EXERCISE AIM
Transcribe only the lines between the first line of the records and the line containing "Given: Click the red S marker near June low", inclusive, exactly as written.

Saved entries
● ● ● ●
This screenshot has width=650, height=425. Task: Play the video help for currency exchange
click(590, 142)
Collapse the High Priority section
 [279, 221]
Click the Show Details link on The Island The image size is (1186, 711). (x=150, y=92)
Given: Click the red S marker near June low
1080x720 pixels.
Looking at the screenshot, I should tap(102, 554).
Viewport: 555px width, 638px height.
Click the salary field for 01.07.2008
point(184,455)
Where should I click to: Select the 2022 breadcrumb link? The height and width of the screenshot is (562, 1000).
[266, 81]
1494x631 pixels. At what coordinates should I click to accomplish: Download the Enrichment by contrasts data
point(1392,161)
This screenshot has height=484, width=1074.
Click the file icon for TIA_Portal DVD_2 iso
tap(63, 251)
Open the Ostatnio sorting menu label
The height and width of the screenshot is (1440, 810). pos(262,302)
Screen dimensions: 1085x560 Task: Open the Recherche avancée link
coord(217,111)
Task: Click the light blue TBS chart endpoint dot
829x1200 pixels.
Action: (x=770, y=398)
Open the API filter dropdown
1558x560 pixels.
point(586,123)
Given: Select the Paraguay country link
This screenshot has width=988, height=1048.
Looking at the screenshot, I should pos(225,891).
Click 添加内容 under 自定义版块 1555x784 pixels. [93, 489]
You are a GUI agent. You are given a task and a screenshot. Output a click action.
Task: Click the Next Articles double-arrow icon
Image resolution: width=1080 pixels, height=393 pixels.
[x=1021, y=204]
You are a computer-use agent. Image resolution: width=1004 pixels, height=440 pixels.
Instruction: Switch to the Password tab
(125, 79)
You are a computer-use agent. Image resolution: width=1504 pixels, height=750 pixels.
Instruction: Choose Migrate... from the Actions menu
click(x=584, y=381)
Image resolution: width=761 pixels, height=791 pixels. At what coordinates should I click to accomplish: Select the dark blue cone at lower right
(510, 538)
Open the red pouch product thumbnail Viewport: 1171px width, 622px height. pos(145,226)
● ● ● ●
OUTPUT FOR THIS TASK
This screenshot has width=650, height=425. Task: Play the video help for currency exchange
click(590, 142)
Collapse the High Priority section
 [279, 221]
Click the Show Details link on The Island The image size is (1186, 711). (x=150, y=92)
Given: Click the red S marker near June low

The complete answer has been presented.